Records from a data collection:
Start of Block

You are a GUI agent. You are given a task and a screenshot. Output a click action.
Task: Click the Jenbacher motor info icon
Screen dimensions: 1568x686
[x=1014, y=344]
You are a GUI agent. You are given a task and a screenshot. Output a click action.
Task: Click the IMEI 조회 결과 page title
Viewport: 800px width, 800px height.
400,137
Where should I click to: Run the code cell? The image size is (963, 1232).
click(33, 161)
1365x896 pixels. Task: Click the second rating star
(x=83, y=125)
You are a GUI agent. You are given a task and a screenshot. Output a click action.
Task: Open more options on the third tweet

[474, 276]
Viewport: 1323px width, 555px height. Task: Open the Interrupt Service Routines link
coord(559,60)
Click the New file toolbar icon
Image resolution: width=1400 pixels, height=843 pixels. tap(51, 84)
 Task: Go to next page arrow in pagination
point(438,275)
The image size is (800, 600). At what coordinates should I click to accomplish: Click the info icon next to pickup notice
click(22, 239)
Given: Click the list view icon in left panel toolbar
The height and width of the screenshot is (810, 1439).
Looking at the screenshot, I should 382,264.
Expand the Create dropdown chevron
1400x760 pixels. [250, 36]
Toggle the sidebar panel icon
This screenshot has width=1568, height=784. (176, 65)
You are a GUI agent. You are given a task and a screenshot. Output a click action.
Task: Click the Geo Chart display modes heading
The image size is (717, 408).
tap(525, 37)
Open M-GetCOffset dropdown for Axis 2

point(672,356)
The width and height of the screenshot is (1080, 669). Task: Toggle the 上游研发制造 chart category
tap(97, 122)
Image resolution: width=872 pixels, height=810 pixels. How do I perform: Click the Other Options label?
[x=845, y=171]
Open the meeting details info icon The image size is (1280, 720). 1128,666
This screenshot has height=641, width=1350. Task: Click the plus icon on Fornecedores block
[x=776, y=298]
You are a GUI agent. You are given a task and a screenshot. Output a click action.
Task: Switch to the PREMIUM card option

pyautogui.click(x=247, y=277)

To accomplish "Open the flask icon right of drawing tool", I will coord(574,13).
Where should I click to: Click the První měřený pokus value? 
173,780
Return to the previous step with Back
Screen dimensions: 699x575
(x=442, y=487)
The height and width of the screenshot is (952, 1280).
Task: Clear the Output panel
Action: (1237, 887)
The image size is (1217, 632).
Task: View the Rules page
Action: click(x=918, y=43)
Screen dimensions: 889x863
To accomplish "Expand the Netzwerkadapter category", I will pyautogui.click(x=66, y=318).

End of Block

#### Exercise details
For the records above, state how many lines include "will", giving no more than the number.

#### Exercise solution
2